---------- KUTIPAN TEKS
Kehadirannya dalam setiap undangan sangat dinantikan oleh setiap jamaah, walaupun Turmudzi dikenal sebagai tokoh Nahdlatul Ulama dan termasuk dalam bingkai Kiai Khos, tidak pernah sampai memetakan jamaah yang didatanginya sebagai “in group” dan “out garoups” sebagaimana dilakukan oleh sebagian Kiai. Tingkah polah sang Tuan Guru seperti ini yang sangat disukai masyarakat di Lombok, sehingga dalam melakukan dakwahnya dengan cepat diterima masyarakat. Mahyudin warga masyarakat yang penulis temui menyatakan bahwa keberhasilan dakwah yang dilakukan Tuan Guru tidak lepas dari kebersahajaan, sederhana, memperlakukan jamaah secara sama dan husnu zhon yang tinggi dalam menghadapi setiap perkara, sehingga dapat mempertimbangkan dan memutuskan segala perkara atau permasalahan ummat dengan baik berdasarkan dalil naqli, akli, bahkan dengan qiyas sekalipun.
--------------------
---------- DATA TERSIMPAN
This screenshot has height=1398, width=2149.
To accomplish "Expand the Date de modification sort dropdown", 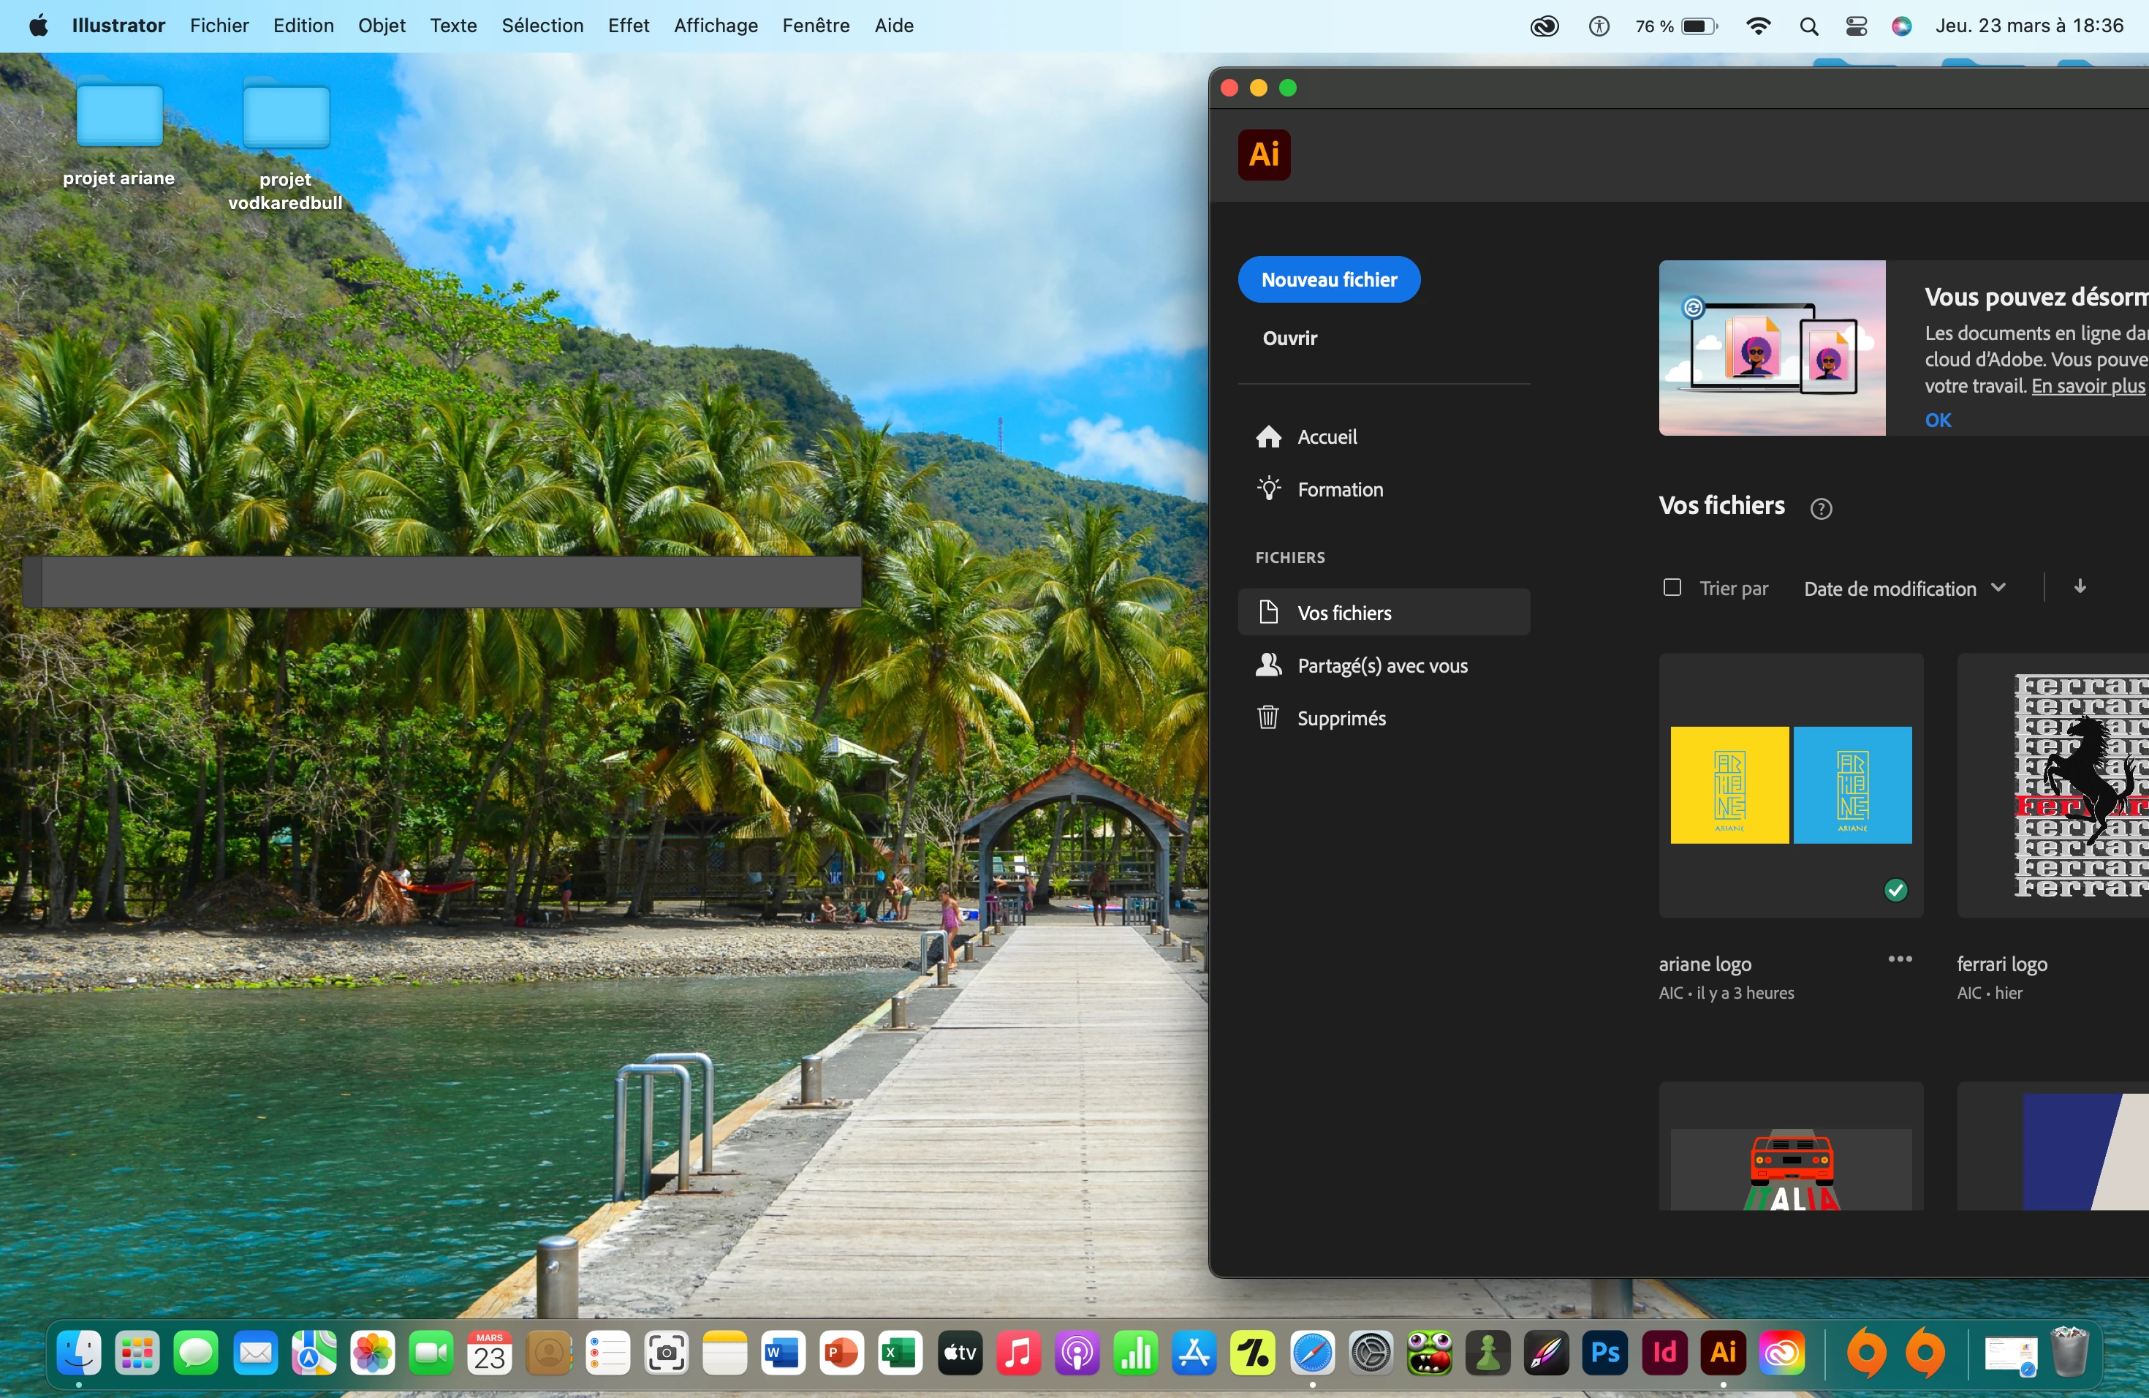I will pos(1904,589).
--------------------
---------- DATA TERSIMPAN
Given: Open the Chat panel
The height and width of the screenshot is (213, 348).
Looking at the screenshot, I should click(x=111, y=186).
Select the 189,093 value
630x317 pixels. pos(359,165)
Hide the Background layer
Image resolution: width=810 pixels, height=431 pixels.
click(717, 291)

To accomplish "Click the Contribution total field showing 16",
--------------------
DAFTAR TUGAS
1. Jawab pertanyaan berikut berdasarkan kutipan tentang Turmudzi:
(a) Turmudzi dikenal sebagai tokoh organisasi apa?
(b) Masyarakat di daerah mana yang sangat menyukai tingkah polah sang Tuan Guru?
(c) Menurut Mahyudin, keberhasilan dakwah Tuan Guru tidak lepas dari hal-hal apa saja?
2. Lanjutkan kutipan tentang Turmudzi mulai dari sesudah kalimat terakhirnya.

HASIL TIAP TUGAS
1.
(a) Nahdlatul Ulama.
(b) Masyarakat di Lombok.
(c) Kebersahajaan, sederhana, memperlakukan jamaah secara sama, dan husnu zhon yang tinggi dalam menghadapi setiap perkara.

2.
Dalam bidang dakwah pun demikian, selain kesibukannya mengurus pesantrennya, dakwah juga tidak bisa dilepaskan dari sosok Turmuzi, sejak menjadi Tuan Guru Bajang (muda) hingga sekarang (walau sudah tergolong Tuan Guru sepuh),  Jadwal pengajiannya sangat padat, terutama di kantong-kantong Nahdliyyin di beberapa daerah pedesaan. Maklum sosok Turmuzi sangat erat kaitannya dengan tokoh NU, Syekh TGH. Muhammad Saleh Hambali. Beliau sangat dikenal sebagai ulama NU yang kharismatik. Wilayah dakwahnya pun sangat luas. Tidak saja di Lombok Tengah tetapi juga sudah meluas ke Lombok Timur, Lombok Barat, Sumbawa, Dompu, Bima, dan sampai ke pulau Bali terutama pada basis-basis Nahdlatul Ulama.

Periode Perintisan Pesantren Qamarul Huda
1. Pengajian Al-Qur’an
Memperhatikan akar sejarahnya, benih-benih pesantren di Desa Bagu memang sudah terlihat jauh sebelum Turmuzi lahir. Yaitu sejak kegiatan datuk dan kakeknya dalam pengajaran agama Islam melalui pengajian kitab maupun pengajian tarekat.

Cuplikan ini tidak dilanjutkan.